[V2,1/1] x86/topology: fix erroneous smp_num_siblings on Intel Hybrid platform

Message ID 20230220032856.661884-2-rui.zhang@intel.com
State New
Headers
Series x86: cpu topology fix and question on x86_max_cores |

Commit Message

Zhang, Rui Feb. 20, 2023, 3:28 a.m. UTC
  The SMT siblings value returned by CPUID.1F SMT level EBX differs
among CPUs on Intel Hybrid platforms like AlderLake and MeteorLake.
It returns 2 for Pcore CPUs which have SMT siblings and returns 1 for
Ecore CPUs which do not have SMT siblings.

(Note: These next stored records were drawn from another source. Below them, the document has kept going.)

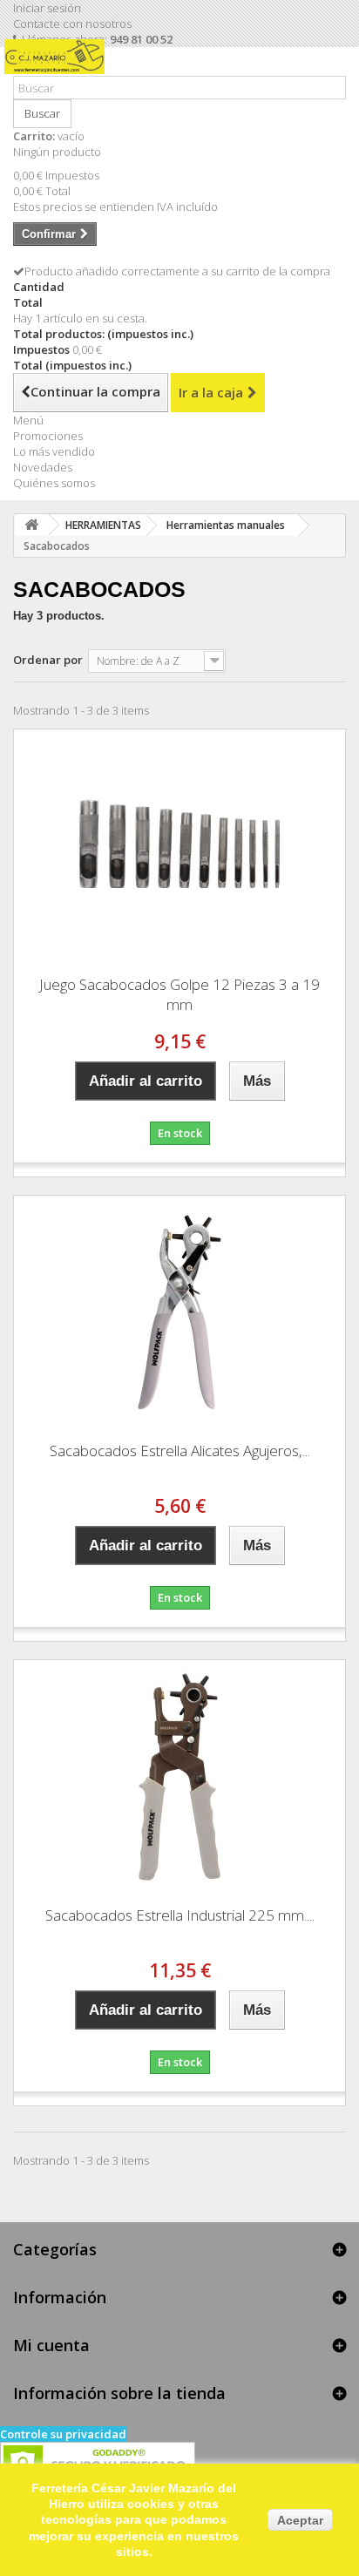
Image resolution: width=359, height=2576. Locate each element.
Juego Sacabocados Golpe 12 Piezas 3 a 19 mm (179, 994)
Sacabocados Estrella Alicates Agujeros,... (180, 1451)
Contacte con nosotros (72, 23)
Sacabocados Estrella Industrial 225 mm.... (180, 1915)
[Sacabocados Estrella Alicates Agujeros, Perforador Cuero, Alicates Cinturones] (179, 1312)
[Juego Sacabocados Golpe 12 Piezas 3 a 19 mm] (179, 846)
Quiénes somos (54, 483)
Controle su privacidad (63, 2434)
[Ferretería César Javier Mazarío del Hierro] (59, 68)
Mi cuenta (51, 2345)
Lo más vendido (54, 451)
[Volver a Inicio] (31, 525)
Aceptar (300, 2520)
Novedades (42, 467)
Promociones (48, 436)
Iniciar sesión (47, 8)
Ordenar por (48, 660)
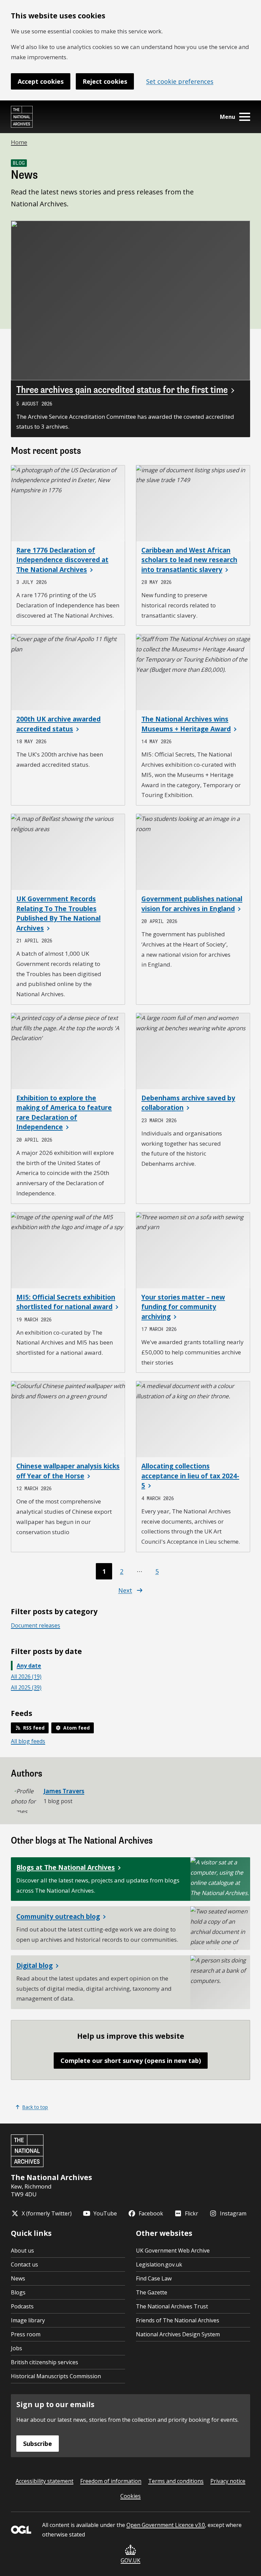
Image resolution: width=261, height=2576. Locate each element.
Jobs (16, 2348)
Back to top (35, 2107)
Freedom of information (110, 2481)
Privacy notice (227, 2481)
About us (22, 2250)
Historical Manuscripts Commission (56, 2376)
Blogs (18, 2292)
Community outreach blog (58, 1916)
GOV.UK (130, 2560)
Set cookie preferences (179, 81)
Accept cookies (41, 81)
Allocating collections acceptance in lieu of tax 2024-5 (190, 1476)
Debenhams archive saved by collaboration (188, 1103)
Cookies (130, 2496)
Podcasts (22, 2306)
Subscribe (37, 2443)
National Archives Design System (178, 2334)
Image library (28, 2320)
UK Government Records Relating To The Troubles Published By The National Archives (58, 913)
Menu (227, 117)
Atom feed (76, 1727)
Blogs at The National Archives (65, 1867)
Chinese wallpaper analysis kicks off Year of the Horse (68, 1471)
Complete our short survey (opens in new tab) (130, 2060)
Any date (29, 1665)
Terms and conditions (176, 2481)
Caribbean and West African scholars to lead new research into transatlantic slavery (189, 560)
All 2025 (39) (26, 1687)
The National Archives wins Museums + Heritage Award (186, 724)
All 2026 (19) (26, 1676)
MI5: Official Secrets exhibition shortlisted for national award (65, 1302)
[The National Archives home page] (22, 117)
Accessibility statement (44, 2481)
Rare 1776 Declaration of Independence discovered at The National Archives (62, 560)
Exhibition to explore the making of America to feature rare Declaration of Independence (64, 1113)
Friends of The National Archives (177, 2320)
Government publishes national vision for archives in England (191, 903)
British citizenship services (44, 2362)
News (18, 2278)
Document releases (35, 1625)
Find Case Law (154, 2278)
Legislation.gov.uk (159, 2264)
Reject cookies (105, 81)
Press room (25, 2334)
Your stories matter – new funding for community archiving (183, 1307)
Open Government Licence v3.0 (165, 2525)
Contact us (24, 2264)
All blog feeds (28, 1741)
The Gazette (151, 2292)
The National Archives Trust (172, 2306)
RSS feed (34, 1727)
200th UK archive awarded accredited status (58, 724)
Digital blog (34, 1965)
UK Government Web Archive (173, 2250)
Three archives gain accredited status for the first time (122, 390)
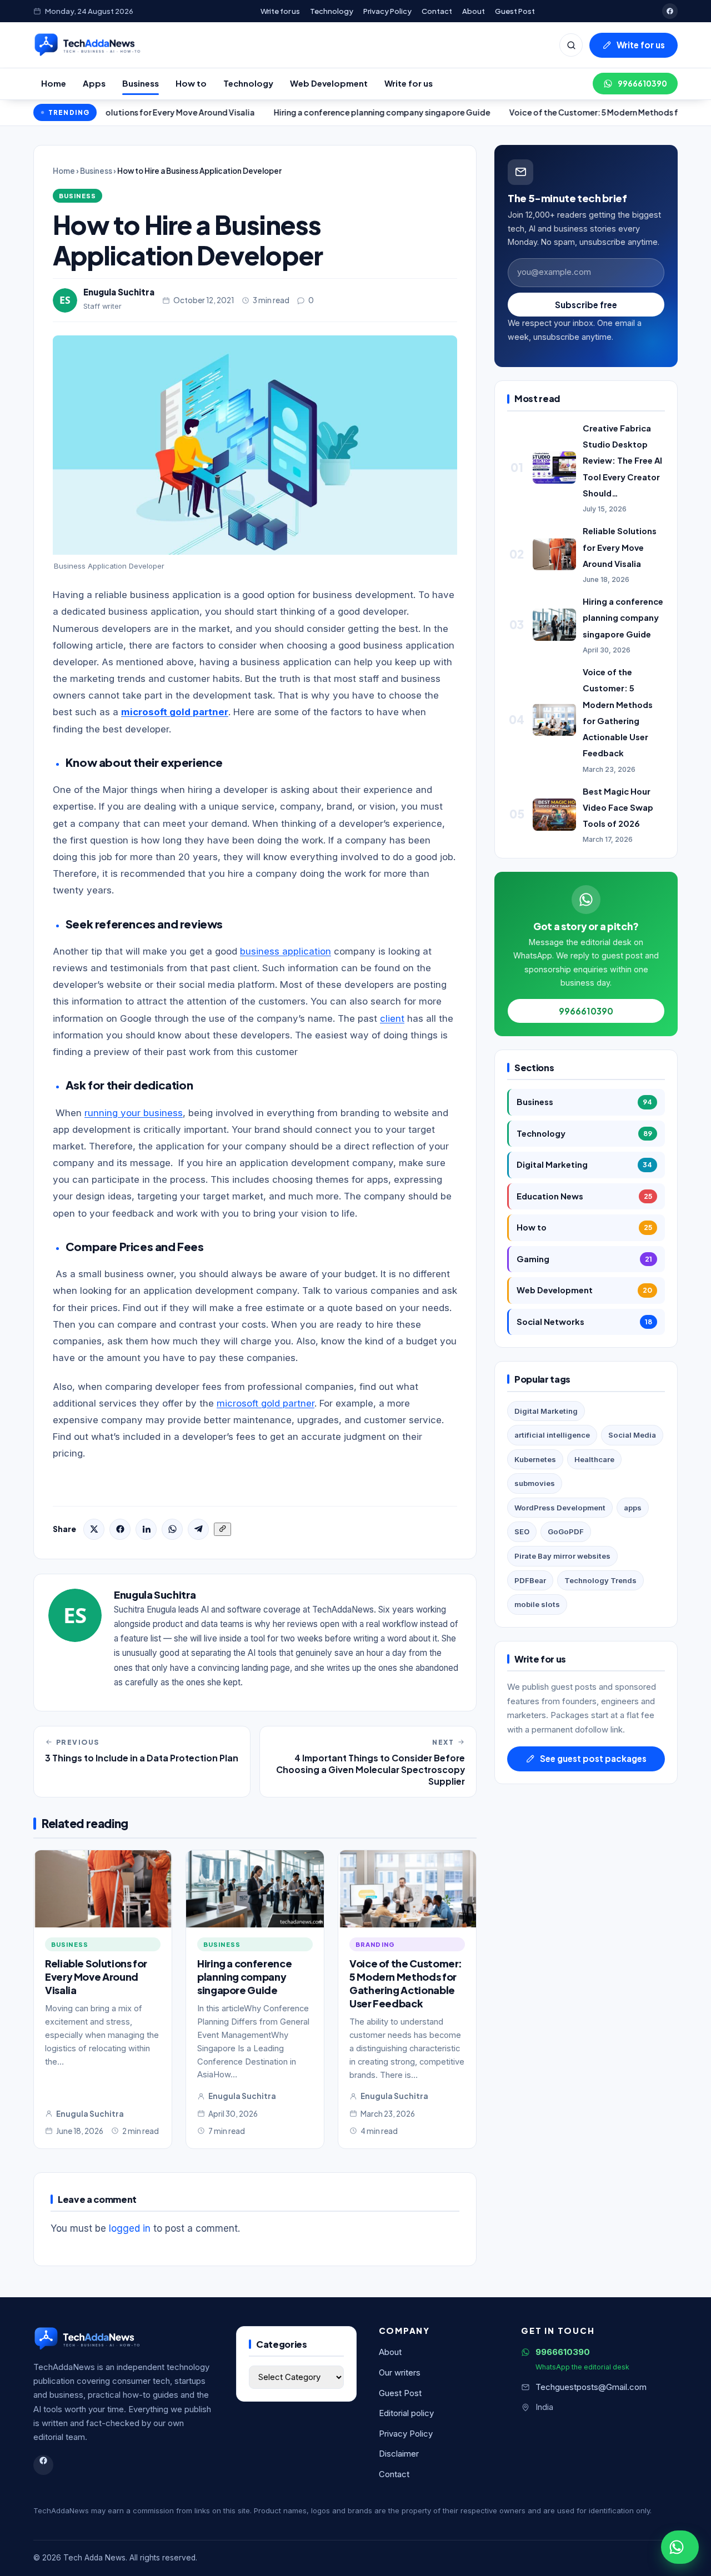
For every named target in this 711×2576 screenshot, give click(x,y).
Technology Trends (600, 1580)
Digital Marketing (584, 1164)
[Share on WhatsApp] (172, 1529)
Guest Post (515, 11)
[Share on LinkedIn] (146, 1529)
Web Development (329, 83)
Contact (437, 11)
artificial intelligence (552, 1434)
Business (140, 83)
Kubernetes (535, 1459)
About (473, 11)
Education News (584, 1196)
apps (633, 1507)
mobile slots (537, 1604)
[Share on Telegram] (198, 1529)
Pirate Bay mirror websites (562, 1555)
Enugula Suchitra (118, 292)
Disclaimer (399, 2454)
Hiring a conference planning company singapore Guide (315, 112)
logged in (130, 2228)
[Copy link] (222, 1529)
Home (53, 83)
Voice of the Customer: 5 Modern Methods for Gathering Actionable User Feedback (405, 1983)
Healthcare (594, 1459)
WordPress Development (559, 1507)
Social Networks (584, 1322)
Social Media (632, 1434)
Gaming (584, 1259)
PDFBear (530, 1580)
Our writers (399, 2373)
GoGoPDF (566, 1531)
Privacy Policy (387, 11)
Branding (375, 1944)
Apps (94, 83)
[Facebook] (670, 11)
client (392, 1018)
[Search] (571, 45)
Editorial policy (406, 2413)
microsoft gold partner (265, 1403)
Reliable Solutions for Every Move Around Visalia (96, 1976)
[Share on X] (93, 1529)
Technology (331, 11)
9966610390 (642, 83)
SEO (521, 1531)
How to (191, 83)
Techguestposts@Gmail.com (591, 2387)
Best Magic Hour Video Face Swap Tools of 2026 (618, 807)
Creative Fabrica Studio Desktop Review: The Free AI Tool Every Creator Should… (622, 460)
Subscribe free (586, 304)
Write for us (280, 11)
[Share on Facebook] (120, 1529)
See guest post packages (593, 1758)
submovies (534, 1483)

Today, the CPU boot code sets the global variable smp_num_siblings when
every CPU thread is brought up. The last thread to boot will overwrite
it with the number of siblings of *that* thread. That last thread to
boot will "win". If the thread is a Pcore, smp_num_siblings == 2.  If it
is an Ecore, smp_num_siblings == 1.

smp_num_siblings describes if the *system* supports SMT.  It should
specify the maximum number of SMT threads among all cores.

Ensure that smp_num_siblings represents the system-wide maximum number
of siblings by always increasing its value. Never allow it to decrease.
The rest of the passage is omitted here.